> [Problem] From the records below, set down exactly the lines starting with the line that contains "Culture Pub (961, 404)" and going on through the line that contains "Suivre Paperplane sur Facebook (1073, 58)". Nothing else is wanted.

> [Records supplied]
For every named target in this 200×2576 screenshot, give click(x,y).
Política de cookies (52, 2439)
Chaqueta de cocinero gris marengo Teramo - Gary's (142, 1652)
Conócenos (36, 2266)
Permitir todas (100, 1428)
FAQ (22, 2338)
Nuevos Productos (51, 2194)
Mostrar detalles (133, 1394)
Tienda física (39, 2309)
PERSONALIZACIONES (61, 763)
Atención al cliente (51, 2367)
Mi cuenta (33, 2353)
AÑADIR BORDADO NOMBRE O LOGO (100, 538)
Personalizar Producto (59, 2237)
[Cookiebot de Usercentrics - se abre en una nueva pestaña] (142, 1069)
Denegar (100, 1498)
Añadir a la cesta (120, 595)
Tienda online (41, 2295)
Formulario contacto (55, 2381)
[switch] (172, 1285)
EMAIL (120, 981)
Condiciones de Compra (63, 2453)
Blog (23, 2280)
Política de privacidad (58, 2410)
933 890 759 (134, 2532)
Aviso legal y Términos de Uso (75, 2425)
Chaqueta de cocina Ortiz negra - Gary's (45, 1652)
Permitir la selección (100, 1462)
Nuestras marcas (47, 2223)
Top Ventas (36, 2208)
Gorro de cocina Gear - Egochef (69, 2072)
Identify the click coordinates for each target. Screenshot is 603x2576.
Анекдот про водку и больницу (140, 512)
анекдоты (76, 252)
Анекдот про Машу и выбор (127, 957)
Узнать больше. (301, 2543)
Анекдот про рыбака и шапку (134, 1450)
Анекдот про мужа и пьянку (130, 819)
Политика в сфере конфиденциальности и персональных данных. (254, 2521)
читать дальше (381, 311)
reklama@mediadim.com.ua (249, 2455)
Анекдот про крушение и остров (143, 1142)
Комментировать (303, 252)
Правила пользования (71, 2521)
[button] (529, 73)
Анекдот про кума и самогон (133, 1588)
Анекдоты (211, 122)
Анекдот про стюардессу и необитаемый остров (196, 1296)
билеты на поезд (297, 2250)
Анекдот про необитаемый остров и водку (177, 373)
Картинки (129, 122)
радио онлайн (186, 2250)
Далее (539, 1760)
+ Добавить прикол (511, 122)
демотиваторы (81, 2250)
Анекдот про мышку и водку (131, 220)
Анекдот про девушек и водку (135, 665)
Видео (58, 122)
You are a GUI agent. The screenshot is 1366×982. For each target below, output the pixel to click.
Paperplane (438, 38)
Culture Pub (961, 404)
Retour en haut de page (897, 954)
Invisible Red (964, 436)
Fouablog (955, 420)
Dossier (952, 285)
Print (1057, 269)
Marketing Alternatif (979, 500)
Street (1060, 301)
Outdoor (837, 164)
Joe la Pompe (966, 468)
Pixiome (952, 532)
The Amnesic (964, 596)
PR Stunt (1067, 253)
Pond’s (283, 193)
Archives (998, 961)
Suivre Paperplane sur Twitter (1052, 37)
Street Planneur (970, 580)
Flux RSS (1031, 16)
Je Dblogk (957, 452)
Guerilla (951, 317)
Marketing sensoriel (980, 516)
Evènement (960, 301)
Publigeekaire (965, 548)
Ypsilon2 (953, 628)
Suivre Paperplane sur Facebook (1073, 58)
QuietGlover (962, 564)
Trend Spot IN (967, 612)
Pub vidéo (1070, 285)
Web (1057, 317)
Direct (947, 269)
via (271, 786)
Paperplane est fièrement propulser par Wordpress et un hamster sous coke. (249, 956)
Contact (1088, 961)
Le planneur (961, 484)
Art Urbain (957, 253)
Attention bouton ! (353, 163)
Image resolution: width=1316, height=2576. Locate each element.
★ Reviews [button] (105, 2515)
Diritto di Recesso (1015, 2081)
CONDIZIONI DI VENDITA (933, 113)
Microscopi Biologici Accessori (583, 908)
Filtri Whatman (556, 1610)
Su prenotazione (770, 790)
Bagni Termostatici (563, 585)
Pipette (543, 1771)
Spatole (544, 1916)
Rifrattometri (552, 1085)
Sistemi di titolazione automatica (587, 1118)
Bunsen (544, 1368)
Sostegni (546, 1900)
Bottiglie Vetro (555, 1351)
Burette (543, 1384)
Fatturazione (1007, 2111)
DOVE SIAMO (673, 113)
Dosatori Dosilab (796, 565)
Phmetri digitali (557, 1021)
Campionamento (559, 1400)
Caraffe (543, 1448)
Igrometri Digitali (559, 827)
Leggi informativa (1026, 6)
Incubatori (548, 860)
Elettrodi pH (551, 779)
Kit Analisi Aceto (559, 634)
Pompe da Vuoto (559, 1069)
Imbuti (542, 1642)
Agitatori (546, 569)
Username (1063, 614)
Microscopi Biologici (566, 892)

> [Result of this exercise]
Culture Pub (961, 404)
Retour en haut de page (897, 954)
Invisible Red (964, 436)
Fouablog (955, 420)
Dossier (952, 285)
Print (1057, 269)
Marketing Alternatif (979, 500)
Street (1060, 301)
Outdoor (837, 164)
Joe la Pompe (966, 468)
Pixiome (952, 532)
The Amnesic (964, 596)
PR Stunt (1067, 253)
Pond’s (283, 193)
Archives (998, 961)
Suivre Paperplane sur Twitter (1052, 37)
Street Planneur (970, 580)
Flux RSS (1031, 16)
Je Dblogk (957, 452)
Guerilla (951, 317)
Marketing sensoriel (980, 516)
Evènement (960, 301)
Publigeekaire (965, 548)
Ypsilon2 (953, 628)
Suivre Paperplane sur Facebook (1073, 58)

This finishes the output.